Wickramarachchi was born on 28 September 1889 in Nadungamuwa Gampaha as the third son of the family to Velum Perera Wickramarachchi, an indigenous medical practitioner and his wife Sara Nona Dharmawathi. He received his primary education at Henegama Government School and secondary education at Uttharamulla Pirivena. He entered the Vidyodaya Pirivena circa.1909 and graduated in oriental languages in 1913 with the title Rajakiya Pandit. In 1917 he sat for the notary exam and became a notary public. The same year he won a scholarship to Jamini Bhushan Ray Ashtanga Ayurvedic Vidyalaya in Calcutta. After three years of studying there he earned his degree of LAMS (Hons) in 1920 and the degree of Kaviranjan from Kaliya Ayurveda Bavan in 1921. Pandit Wickramarachchi married Adhikari Appuhamilage Sumanawathi Jayasundara in 1924, with whom he had one son and three daughters.

==Career and service==
Pandit Wickramarachchi started his professional career at Gampaha and became the prominent Ayurveda practitioner at that time. He established Gampaha Siddhayurveda Vidyalaya in 1929 and maintained the Vidyalaya at his own expenses and no fees were charged from the students even for lodging. Pandit Wickramarachchi started the medicine factory attached to the Vidyalaya in the 1930s (1932 or 1934).

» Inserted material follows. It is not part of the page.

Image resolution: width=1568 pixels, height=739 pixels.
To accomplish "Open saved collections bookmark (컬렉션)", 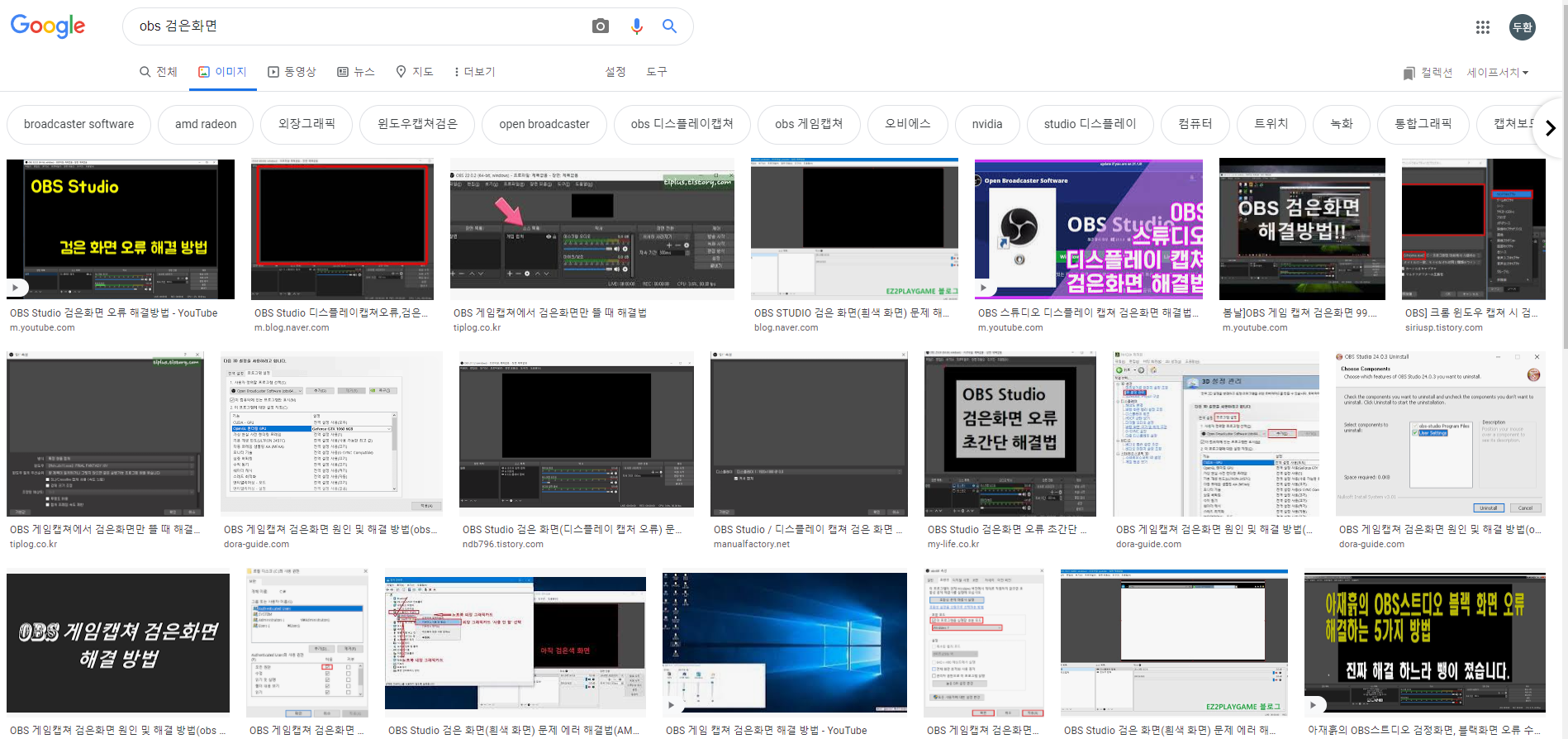I will [1428, 73].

Wickramarachchi Veda Ralahami was a well disciplined devout Buddhist and rendered his service as the Editor of Sinhala Bauddhaya from 1914 to 1917 in request of the Buddhist revival leader Srimath Anagarika Dharmapala. His contribution for Journals, Magazines and Newspapers was enormous. He wrote five to six books on Ayurveda medicines and a route to a healthy life, even today some of his books such as "Bojana Sangrahaya", "Lakdiva Raktha Roga Sangarahaya" are extremely popular books among the Ayurvedic practitioners and consider them as classics.

The Government of Ceylon in 1957 nominated him as a member of the Senate of Ceylon, in appreciating his services. Considering his professional career, the Vidyodaya University of Ceylon granted him the Degree of Ayurveda Chakravarti in 1960 and later on he was the Dean of the Faculty of Science of Vidyodaya University. He extended his service for 46 years in the Gampaha Siddhayurveda Vidyalaya until 1975.

==Death==
Pandit Wickramarachchi died peacefully on 29 March 1975 at his home in Gampaha.